=== QUOTED TEXT ===

Richwood High School is a public high school in unincorporated Ouachita Parish, Louisiana, United States, south of the City of Richwood. It is a part of the Ouachita Parish School Board.

History
Abe E. Pierce, III, the first African American mayor of Monroe (1996-2000) taught science at Richwood and served as principal from 1956 to 1966. He said in a 2009 interview that teaching at Richwood had been the most rewarding of all the jobs he ever held.

Athletics
Richwood High athletics competes in the LHSAA.

=== RECORDED DATA ===

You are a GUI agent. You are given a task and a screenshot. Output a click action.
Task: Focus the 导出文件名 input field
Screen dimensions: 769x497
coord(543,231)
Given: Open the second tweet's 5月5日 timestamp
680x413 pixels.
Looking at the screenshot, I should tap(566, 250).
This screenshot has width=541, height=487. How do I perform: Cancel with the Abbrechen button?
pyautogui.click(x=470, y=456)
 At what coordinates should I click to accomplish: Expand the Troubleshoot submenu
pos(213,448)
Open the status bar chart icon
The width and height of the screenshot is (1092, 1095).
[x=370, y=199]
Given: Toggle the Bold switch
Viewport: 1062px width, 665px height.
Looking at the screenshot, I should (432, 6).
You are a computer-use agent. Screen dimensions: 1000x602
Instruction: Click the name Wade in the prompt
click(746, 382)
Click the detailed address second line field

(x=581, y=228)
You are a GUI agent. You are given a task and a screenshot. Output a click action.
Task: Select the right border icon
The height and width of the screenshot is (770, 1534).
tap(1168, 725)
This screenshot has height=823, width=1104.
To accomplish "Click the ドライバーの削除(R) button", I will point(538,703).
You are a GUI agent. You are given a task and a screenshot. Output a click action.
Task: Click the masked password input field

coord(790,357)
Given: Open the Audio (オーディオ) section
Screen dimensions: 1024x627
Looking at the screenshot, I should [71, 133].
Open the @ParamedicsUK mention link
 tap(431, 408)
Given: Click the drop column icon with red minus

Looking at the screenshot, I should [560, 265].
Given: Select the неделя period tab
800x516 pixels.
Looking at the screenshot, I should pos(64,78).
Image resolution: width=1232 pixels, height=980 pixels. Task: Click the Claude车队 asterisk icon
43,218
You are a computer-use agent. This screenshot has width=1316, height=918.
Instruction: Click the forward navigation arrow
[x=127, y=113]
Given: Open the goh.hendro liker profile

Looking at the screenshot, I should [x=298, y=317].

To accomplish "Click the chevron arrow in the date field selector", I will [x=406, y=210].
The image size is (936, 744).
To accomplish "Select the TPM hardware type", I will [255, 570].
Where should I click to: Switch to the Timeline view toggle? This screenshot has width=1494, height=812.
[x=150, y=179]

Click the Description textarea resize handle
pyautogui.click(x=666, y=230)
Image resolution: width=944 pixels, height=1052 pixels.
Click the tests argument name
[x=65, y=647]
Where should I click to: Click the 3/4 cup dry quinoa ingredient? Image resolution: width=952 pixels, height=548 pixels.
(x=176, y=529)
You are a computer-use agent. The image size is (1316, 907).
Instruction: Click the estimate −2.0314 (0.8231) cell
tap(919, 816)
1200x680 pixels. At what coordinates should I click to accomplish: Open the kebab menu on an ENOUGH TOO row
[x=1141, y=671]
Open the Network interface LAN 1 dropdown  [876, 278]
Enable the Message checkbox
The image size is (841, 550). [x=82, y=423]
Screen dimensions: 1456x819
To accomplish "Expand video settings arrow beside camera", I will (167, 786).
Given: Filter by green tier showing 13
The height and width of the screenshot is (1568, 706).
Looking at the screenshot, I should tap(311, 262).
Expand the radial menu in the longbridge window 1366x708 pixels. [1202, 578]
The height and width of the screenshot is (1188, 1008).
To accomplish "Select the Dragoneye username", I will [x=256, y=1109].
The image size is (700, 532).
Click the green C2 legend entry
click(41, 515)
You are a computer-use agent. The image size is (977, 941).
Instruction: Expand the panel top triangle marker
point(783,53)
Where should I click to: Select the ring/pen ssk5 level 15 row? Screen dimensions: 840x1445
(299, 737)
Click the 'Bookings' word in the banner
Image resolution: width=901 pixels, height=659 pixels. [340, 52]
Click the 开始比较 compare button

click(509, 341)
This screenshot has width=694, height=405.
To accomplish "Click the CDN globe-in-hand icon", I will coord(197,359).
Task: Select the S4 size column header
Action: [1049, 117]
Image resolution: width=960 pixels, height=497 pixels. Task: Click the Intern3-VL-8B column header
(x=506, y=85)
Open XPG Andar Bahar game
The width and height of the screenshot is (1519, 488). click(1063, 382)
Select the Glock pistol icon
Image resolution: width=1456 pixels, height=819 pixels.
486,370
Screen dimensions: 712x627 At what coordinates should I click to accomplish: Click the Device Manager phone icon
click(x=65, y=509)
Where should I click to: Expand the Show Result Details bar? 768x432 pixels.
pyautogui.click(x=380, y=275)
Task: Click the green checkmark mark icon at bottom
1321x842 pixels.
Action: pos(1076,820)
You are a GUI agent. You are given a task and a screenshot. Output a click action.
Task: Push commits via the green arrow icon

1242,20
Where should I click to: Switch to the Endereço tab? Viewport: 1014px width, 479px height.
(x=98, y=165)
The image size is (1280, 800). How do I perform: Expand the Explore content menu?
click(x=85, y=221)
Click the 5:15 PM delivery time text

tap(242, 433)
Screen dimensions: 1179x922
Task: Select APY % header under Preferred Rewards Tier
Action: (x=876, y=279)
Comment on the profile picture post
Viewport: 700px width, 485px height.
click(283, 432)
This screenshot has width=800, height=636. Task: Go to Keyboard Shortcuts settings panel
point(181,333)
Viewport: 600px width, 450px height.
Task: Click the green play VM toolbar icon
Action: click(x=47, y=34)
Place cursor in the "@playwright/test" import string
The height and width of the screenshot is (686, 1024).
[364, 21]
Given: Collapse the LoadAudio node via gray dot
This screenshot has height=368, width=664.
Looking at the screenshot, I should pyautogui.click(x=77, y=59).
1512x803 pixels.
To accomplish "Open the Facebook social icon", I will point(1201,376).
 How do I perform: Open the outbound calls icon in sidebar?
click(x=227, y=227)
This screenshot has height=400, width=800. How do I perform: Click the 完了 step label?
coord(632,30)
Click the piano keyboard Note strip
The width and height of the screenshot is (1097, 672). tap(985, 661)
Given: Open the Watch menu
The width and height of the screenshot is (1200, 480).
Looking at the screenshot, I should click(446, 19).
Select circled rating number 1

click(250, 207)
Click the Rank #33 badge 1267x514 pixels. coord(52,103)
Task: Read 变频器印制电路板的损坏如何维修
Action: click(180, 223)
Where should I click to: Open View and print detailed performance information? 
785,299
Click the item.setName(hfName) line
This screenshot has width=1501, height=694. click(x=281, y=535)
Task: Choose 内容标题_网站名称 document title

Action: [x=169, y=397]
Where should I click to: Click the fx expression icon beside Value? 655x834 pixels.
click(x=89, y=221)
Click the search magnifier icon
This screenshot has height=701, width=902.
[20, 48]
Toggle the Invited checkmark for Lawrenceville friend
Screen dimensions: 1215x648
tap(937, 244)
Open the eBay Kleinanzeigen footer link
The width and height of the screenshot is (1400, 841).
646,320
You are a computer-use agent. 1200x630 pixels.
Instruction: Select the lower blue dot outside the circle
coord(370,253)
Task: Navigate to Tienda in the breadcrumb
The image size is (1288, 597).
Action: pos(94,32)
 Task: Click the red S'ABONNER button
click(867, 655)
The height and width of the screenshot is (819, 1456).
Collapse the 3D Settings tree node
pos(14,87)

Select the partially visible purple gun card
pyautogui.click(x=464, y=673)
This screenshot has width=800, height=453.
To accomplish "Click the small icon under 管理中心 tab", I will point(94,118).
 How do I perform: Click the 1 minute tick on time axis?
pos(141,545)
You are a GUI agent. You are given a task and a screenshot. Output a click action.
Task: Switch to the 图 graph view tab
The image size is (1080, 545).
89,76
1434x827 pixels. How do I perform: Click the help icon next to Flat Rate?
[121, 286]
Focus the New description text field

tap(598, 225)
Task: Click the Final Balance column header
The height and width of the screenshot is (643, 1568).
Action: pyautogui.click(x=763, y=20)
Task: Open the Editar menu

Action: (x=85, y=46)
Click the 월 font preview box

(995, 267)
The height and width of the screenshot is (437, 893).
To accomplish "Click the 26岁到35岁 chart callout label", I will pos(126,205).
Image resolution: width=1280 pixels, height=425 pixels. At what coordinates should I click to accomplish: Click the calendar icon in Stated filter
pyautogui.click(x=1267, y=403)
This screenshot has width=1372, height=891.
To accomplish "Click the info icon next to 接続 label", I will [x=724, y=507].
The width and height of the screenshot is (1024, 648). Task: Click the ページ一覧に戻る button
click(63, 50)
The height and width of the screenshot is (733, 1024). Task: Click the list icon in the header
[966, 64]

===

TASK.
Retype the passage from the Richwood High School text starting with "Richwood High School" and going on through "he ever held.".

THE REPLY.
Richwood High School is a public high school in unincorporated Ouachita Parish, Louisiana, United States, south of the City of Richwood. It is a part of the Ouachita Parish School Board.

History
Abe E. Pierce, III, the first African American mayor of Monroe (1996-2000) taught science at Richwood and served as principal from 1956 to 1966. He said in a 2009 interview that teaching at Richwood had been the most rewarding of all the jobs he ever held.